Où le Manifeste nous laisse sur notre faim, c’est lorsqu’il aborde l’expression du conflit social dans le langage propre de la lutte politique. Les auteurs s’en tiennent ici à des formules générales sur « la constitution des prolétaires en classe dominante », assimilée à « la conquête de la démocratie ». Dans sa préface de 1890, Engels indique seulement : « Pour la victoire définitive des propositions énoncées dans le Manifeste, Marx s’en remettait uniquement au développement intellectuel de la classe ouvrière, qui devait résulter de l’action et de la discussion communes. » Comme si le développement sociologique du prolétariat déterminait mécaniquement son émancipation politique, en dépit de la réification et du fétichisme de la marchandise. L’histoire douloureuse de notre siècle finissant a mis à mal cet optimisme associé aux illusions du progrès et aux tentations scientistes caractéristiques du XIXe siècle.
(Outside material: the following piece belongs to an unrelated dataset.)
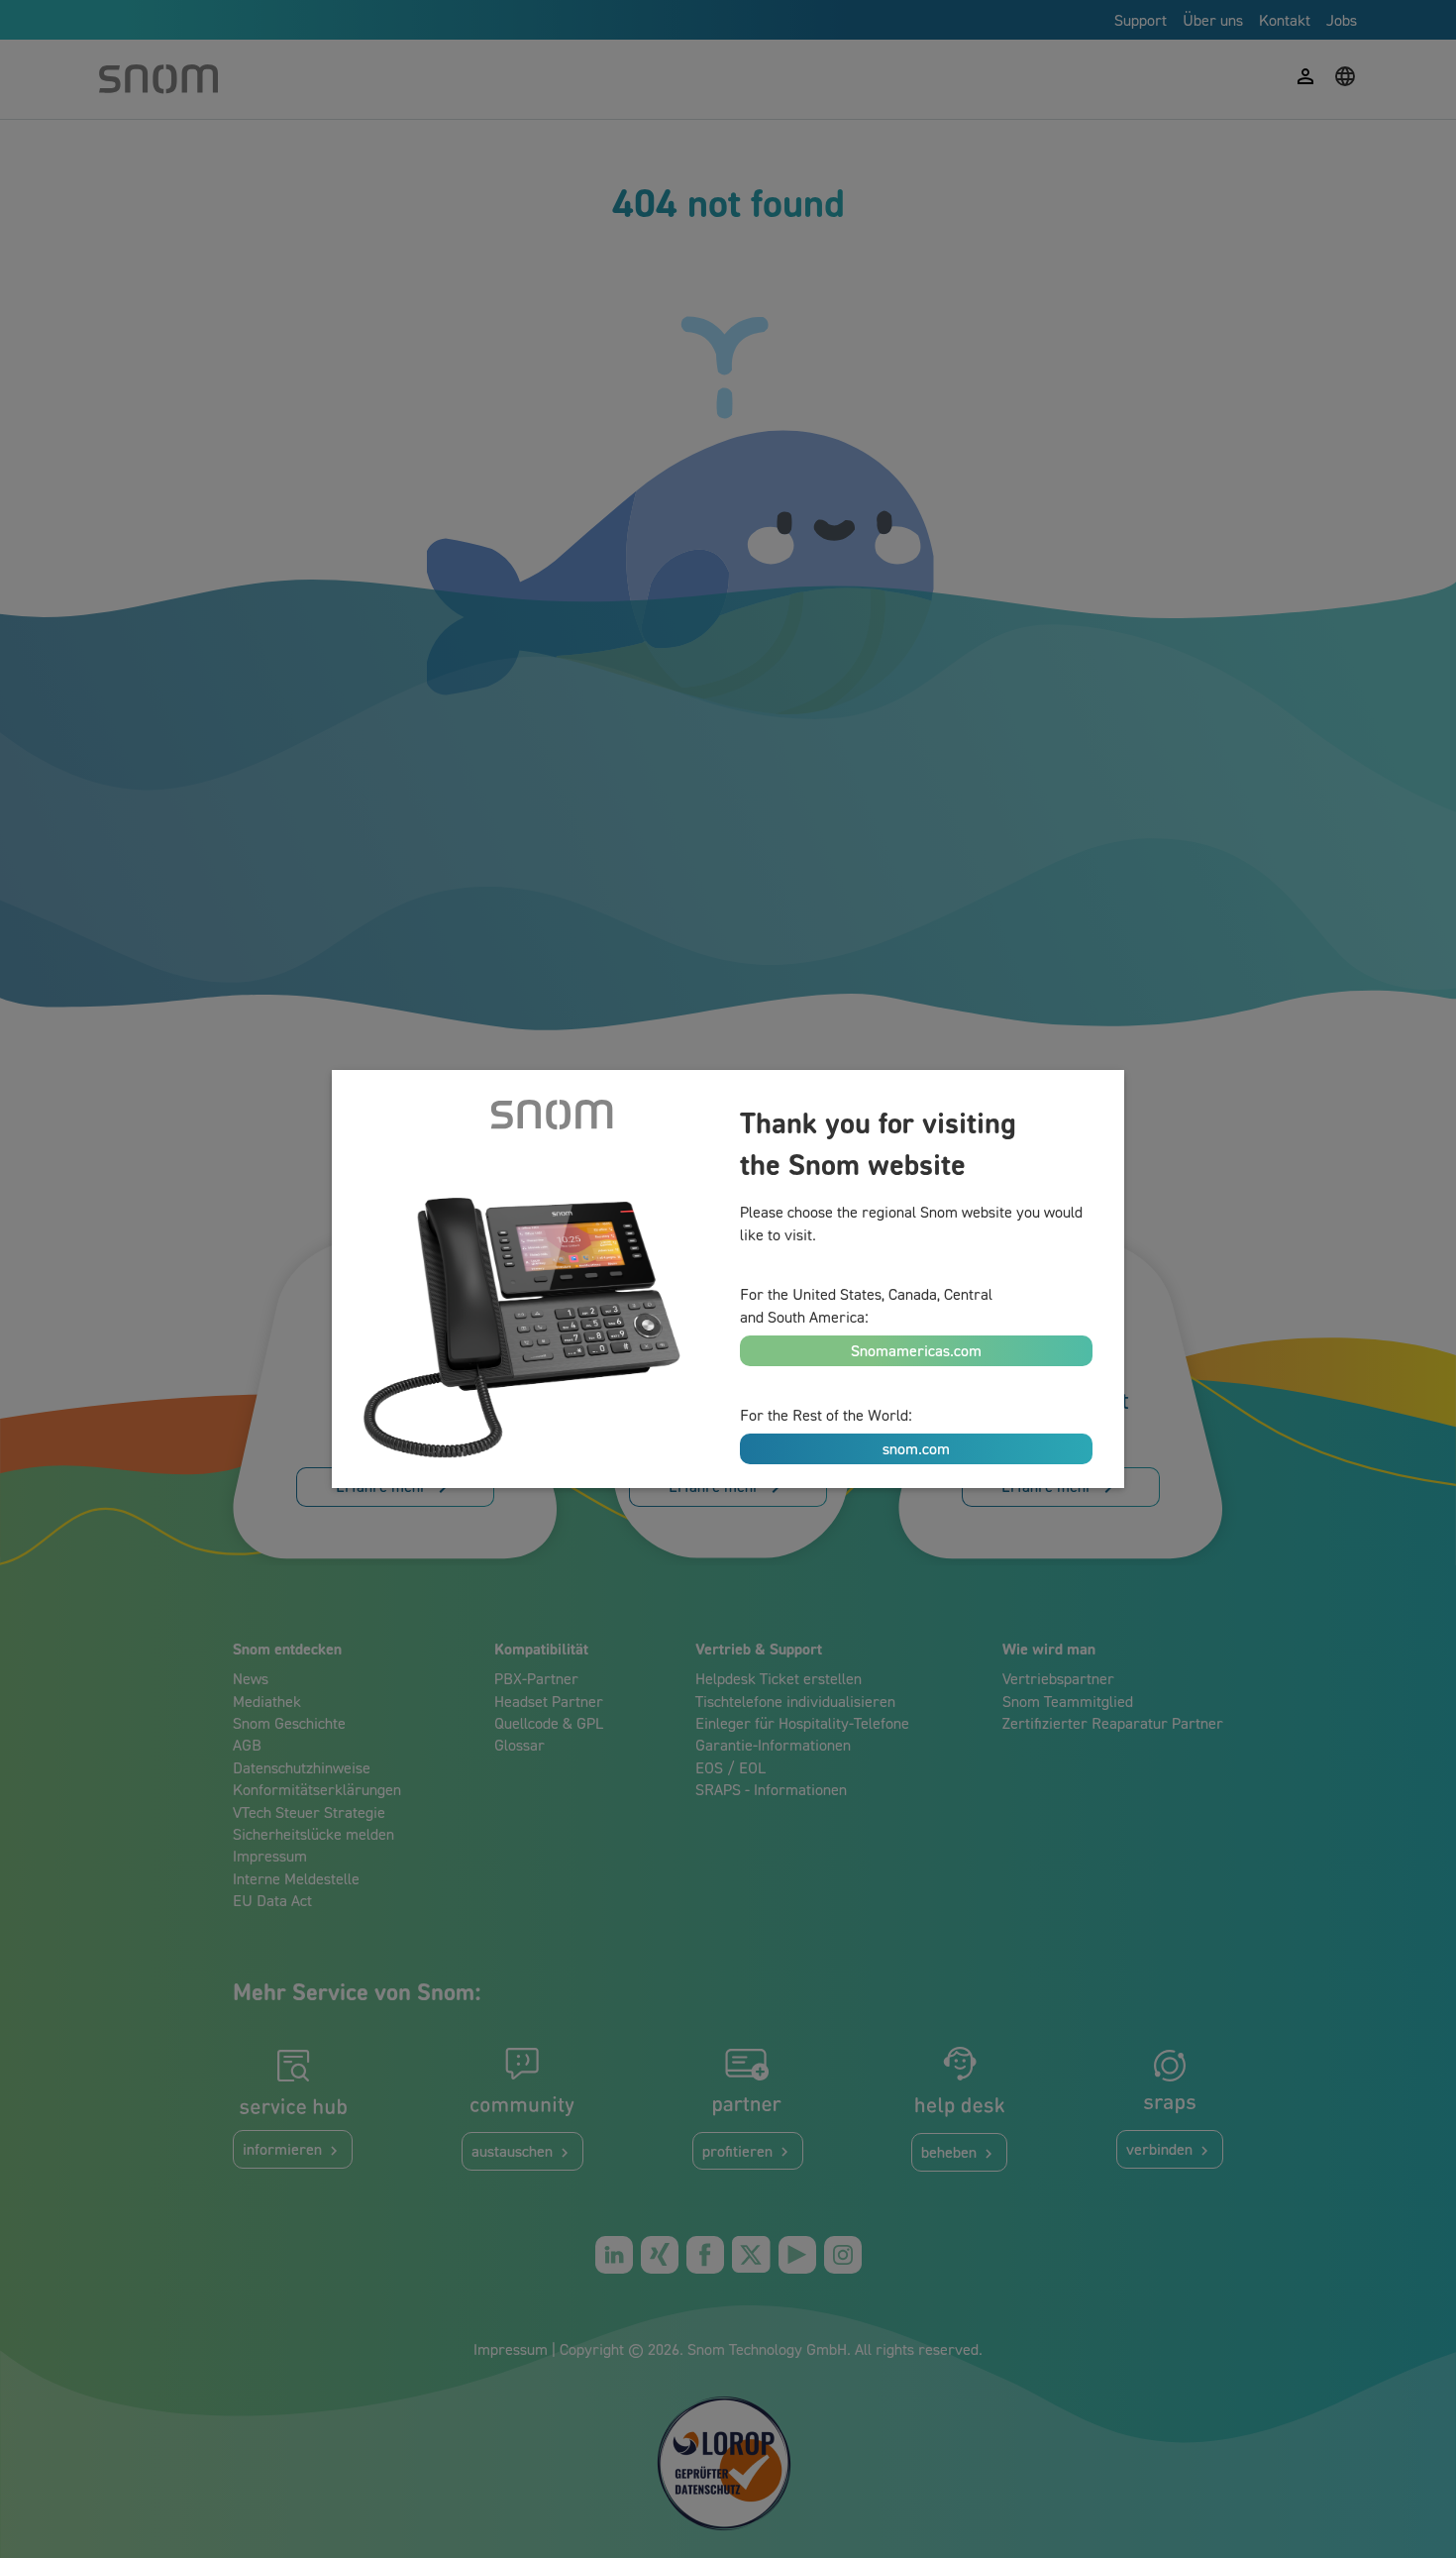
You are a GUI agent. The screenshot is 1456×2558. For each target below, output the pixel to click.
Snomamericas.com (916, 1350)
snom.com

Quant aux propositions programmatiques du Manifeste, si Engels précise qu’il ne faut pas leur accorder plus d’importance qu’elles n’en méritent – des pistes, des propositions, des orientations, non un catéchisme communiste – elles n’en tournent pas moins autour de la question fondatrice de tous les courants socialistes, par-delà leurs différences et leurs désaccords : celle de la propriété : « Ce qui caractérise le communisme, ce n’est pas l’abolition de la propriété en général, mais l’abolition de la propriété bourgeoise. Or, la propriété bourgeoise est la dernière et la plus parfaite expression du mode de production et d’appropriation basé sur des antagonismes de classes, sur l’exploitation des uns par les autres. En ce sens, les communistes peuvent résumer leur théorie dans cette formule unique : abolition de la propriété privée ». C’est pourquoi, « dans tous ces mouvements, ils mettent en avant la question de la propriété, à quelque degré d’évolution qu’elle ait pu arriver, comme la question fondamentale du mouvement ».
Les formes de la propriété ont connu des transformations. De multiples combinaisons entre propriété privée et propriété sociale ont été expérimentées. De riches leçons peuvent être tirées de ces expériences heureuses ou malheureuses. Une chose cependant demeure : nul projet d’émancipation renouvelé ne pourra éviter de remettre sur le tapis cette question cruciale de la propriété qui est à la source du socialisme.